The School to Prison Pipeline

In 1994, President Clinton signed the Gun-Free Schools Act into law requiring schools to expel students who brought a gun to school regardless of the circumstances. School across the county responded by implementing “zero-tolerance policies” for a wide range of behaviors, including fighting, drug possession, insubordination, and even dress code violations. The School District of Philadelphia (SDP) was no exception. As a result, thousands of students in SDP and school districts across the country were pushed into the juvenile justice system, creating the veritable “school-to-prison pipeline.” These policies disproportionately affected African American students, who were arrested at higher rates than their peers for similar behaviors.

Zero tolerance polices have hurt more children, especially black and brown children, than they have helped.
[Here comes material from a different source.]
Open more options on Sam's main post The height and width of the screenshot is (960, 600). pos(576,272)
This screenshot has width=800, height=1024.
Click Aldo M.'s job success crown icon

While the number of students removed from school due to expulsion or arrest skyrocketed, school climates did not improve. The number of behavioral incidents in schools remained high, likely because zero-tolerance policies fail to address the root causes of student misbehavior. Zero tolerance policies disregard the fact that many students have been and continue to be deeply affected by traumatic events in their homes or neighborhoods, with many experiencing poverty, hunger, unstable family lives, and street violence. As a result, these children come to school with heightened fight or flight responses that put them on edge, increase their perceptions of threat, and make them more likely to engage in disruptive behavior. Furthermore, these children face very real threats in their neighborhoods that may lead them to carry pepper spray or a pocket knife, for example, so they feel safe on their way to and from school.


In 2012, the SDP ended its zero tolerance policy in favor of a disciplinary code that emphasizes an individualized approach, giving principals and staff more discretion in their responses to misbehavior. This change reflected an understanding by SDP administrators that arresting students for minor infractions did not lead to improved school climate and instead had lasting negative implications for the students arrested.

In 2014, the School District of Philadelphia established a formal partnership with the Philadelphia Police Department and The Department of Human Services to implement a cross systems based program to keep kids in school and out of court and to shift policing culture to treating, not incarcerating, our most vulnerable children. This program, the Philadelphia Police School Diversion Program (PPSDP), works together to provide a wide net of counseling to and social services for families, parents, and students when they first encounter trouble in school.


The collaborative believes that children who act out in school need to feel safe and supported, not pushed away, isolated, and rejected. It is in the best interest of students, schools, and community members to handle low-level misdemeanor delinquent acts without arrest. By diverting students from arrest and instead connecting them to individualized prevention services, PPSDP can address the root causes of student misbehavior rather than trapping them in the legal system for minor infractions. This is one important step towards derailing the “school-to-prison pipeline.”